***** AVAILABLE DATA

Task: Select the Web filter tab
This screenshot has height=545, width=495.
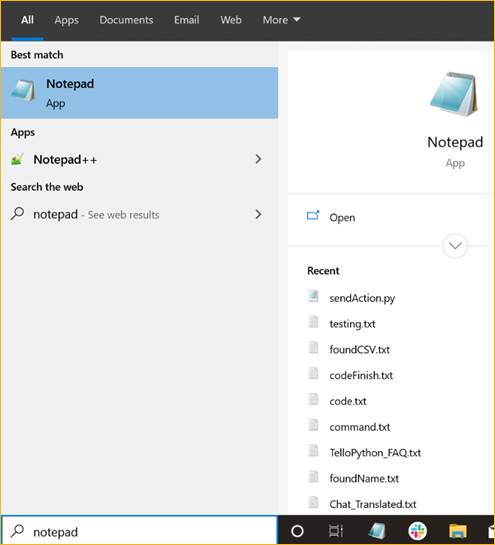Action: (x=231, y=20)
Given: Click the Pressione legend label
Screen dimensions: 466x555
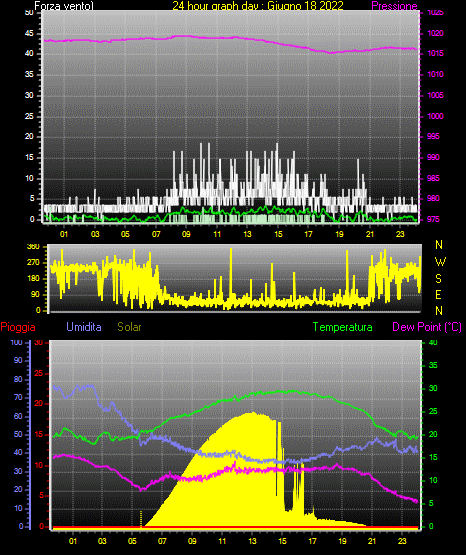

**********

TASK BRIEF:
Apart from the images, every line above is to be given again exactly.

PROBLEM SOLUTION:
Task: Select the Web filter tab
This screenshot has height=545, width=495.
Action: (x=231, y=20)
Given: Click the Pressione legend label
Screen dimensions: 466x555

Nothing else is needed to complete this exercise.